Gerges, Fawaz

Posted Oct 18, 2005      •Permalink      • Printer-Friendly Version Bookmark and Share

Fawaz A. Gerges earned an M.Sci., London School of Economics and a D.Phil., Oxford University. He holds the Christian A. Johnson Chair in International Affairs and Middle Eastern Studies. Senior analyst and regular commentator for ABC Television News. He is also a commentator for “Morning Edition,” NPR. He appeared on many television and radio networks throughout the world, including CNN, CBS, NPR, the BBC and, Al Jazeera. Taught at Oxford, Harvard, and Columbia universities and was a research fellow at Princeton University for two years. Has won several academic awards, one of which is an 18-month MacArthur fellowship. Special interests: Islam and the political process, fringe Islamist (jihadist) movements, Arab politics, American foreign policy in the Middle East, the modern history of the Middle East, history of conflict, diplomacy and foreign policy, historical sociology, and international relations. Spent several years conducting field research on relations between the Islamists, jihadists and the West, particularly the United States, in several Middle Eastern countries. Author of the forthcoming: The Jihadis: Unholy Warriors (Harcourt Press, fall 2005), and The Road to 9/11 (Cambridge University Press, Sept. 2005). His books include the following: America and Political Islam: Clash of Interests or Clash of Cultures? (Cambridge University Press, 1999); The Superpowers and the Middle East: Regional and International Politics, 1955-1967 (Oxford and Westview Press, 1994); and The Clinton Administration’s Approach Toward Islamist Movements (The Council on Foreign Relations: New York, 1999).
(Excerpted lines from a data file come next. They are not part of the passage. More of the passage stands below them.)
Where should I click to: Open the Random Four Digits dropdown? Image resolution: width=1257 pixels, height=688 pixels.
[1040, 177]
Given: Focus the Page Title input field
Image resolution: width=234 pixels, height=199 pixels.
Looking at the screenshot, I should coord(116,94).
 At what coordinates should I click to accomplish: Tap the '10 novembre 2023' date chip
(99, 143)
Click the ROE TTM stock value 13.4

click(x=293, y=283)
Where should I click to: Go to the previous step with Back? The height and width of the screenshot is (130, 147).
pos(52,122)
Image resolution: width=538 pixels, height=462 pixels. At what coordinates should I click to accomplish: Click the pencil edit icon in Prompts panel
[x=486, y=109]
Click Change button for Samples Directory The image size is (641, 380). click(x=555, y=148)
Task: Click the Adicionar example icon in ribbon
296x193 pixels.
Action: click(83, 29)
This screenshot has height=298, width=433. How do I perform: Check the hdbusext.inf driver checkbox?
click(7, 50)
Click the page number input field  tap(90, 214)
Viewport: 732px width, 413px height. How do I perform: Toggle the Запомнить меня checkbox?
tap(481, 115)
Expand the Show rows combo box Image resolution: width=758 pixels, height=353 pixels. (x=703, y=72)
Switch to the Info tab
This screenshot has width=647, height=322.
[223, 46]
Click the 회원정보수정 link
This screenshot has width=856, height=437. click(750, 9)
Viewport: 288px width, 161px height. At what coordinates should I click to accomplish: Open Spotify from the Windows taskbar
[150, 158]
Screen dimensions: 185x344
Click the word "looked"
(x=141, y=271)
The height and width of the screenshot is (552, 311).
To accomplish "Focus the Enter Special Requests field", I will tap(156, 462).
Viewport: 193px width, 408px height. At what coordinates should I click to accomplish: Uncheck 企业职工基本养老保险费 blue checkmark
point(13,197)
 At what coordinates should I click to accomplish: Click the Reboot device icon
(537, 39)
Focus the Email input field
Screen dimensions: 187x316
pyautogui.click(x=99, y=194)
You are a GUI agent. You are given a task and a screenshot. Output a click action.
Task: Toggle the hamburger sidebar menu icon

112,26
Articles and essays have appeared in Foreign Affairs, Foreign Policy, Survival, The New York Times, The Washington Post, The Los Angeles Times, The Christian Science Monitor, The International Herald Tribune, The Baltimore Sun, The Nation, Harvard Journal of World Affairs, The Oxford International Review, British Journal of Middle Eastern Studies, The Middle East Journal, The Beirut Review, Al-Mustaqbal Al-Arabi, Al Hayat, Al-Safir, Al-Nahar, Al-Mustaqbal, and in other journals and anthologies.